ACTIVITY —
Revise the entries from the line with "I want to click" up to and including the line with "coordinates (580, 1592).", replacing "Locate an element" with "Find an element" and leaving all else unchanged. Reproduce only those lines.

### DATA PROVIDED

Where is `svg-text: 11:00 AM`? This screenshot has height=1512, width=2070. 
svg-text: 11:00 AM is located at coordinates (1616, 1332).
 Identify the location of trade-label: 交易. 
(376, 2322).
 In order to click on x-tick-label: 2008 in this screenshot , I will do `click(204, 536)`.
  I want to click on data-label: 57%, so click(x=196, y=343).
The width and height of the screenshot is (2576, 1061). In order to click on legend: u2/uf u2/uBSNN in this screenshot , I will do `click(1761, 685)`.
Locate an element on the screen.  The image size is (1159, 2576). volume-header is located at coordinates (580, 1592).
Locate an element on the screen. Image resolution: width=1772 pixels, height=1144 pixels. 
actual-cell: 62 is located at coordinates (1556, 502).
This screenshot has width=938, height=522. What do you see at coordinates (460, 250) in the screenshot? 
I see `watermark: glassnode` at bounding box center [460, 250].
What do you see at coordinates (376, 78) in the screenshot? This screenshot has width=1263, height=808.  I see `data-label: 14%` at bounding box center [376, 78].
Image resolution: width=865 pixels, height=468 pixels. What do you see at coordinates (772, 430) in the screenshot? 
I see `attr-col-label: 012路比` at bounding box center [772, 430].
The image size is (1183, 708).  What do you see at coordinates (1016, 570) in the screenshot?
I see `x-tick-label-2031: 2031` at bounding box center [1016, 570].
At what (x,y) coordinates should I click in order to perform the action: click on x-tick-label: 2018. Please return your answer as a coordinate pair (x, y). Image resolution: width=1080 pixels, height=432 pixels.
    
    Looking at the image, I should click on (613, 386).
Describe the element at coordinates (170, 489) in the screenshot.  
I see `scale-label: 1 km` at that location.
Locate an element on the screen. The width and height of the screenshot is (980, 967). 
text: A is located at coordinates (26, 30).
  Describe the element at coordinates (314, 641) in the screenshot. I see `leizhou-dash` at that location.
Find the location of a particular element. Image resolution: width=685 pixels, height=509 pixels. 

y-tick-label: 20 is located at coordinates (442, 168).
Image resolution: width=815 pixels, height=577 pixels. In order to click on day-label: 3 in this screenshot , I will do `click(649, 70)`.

######

ANSWER TO THIS TASK —
  I want to click on data-label: 57%, so click(x=196, y=343).
The width and height of the screenshot is (2576, 1061). In order to click on legend: u2/uf u2/uBSNN in this screenshot , I will do `click(1761, 685)`.
Find an element on the screen.  The image size is (1159, 2576). volume-header is located at coordinates (580, 1592).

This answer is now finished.